### TASK DETAILS
From the line with "The image size is (1420, 689)." to the end of the data below, restate each line word for word, both ends included, without the pictures.

### EXERCISE DATA
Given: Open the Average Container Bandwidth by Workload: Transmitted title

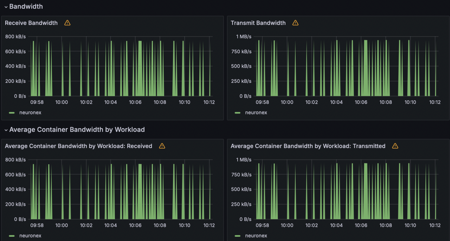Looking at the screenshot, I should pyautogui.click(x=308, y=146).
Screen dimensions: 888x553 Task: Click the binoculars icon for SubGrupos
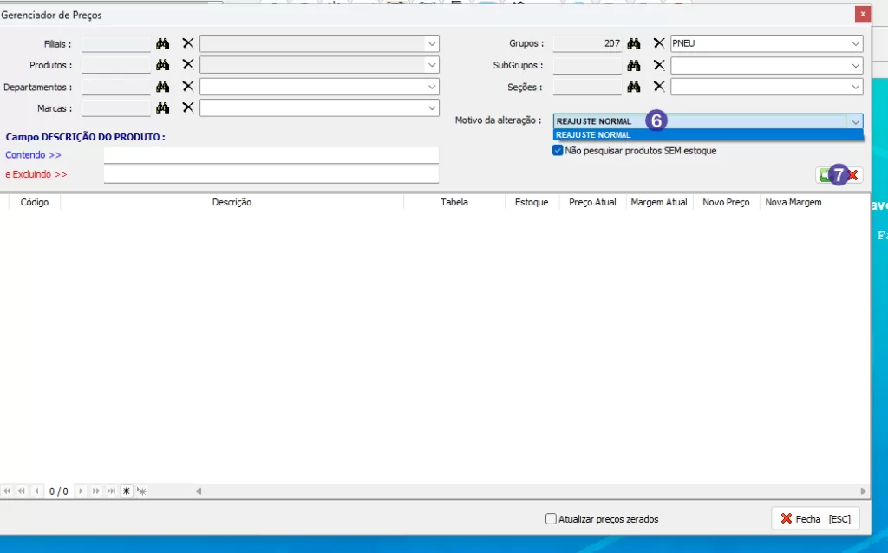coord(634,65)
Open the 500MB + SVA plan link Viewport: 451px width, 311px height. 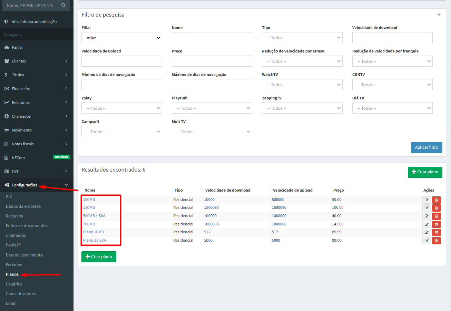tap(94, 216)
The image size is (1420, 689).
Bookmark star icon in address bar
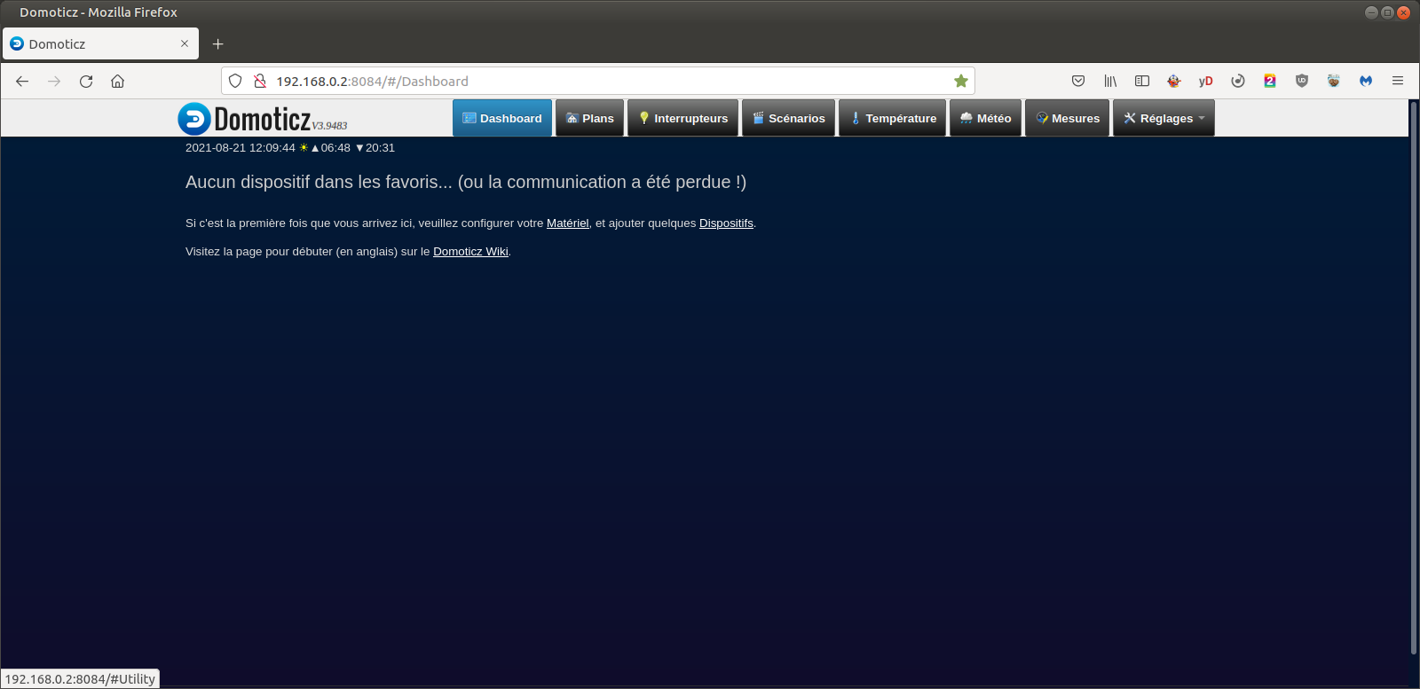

### OUTPUT OF THE TASK
The image size is (1420, 689).
Bookmark star icon in address bar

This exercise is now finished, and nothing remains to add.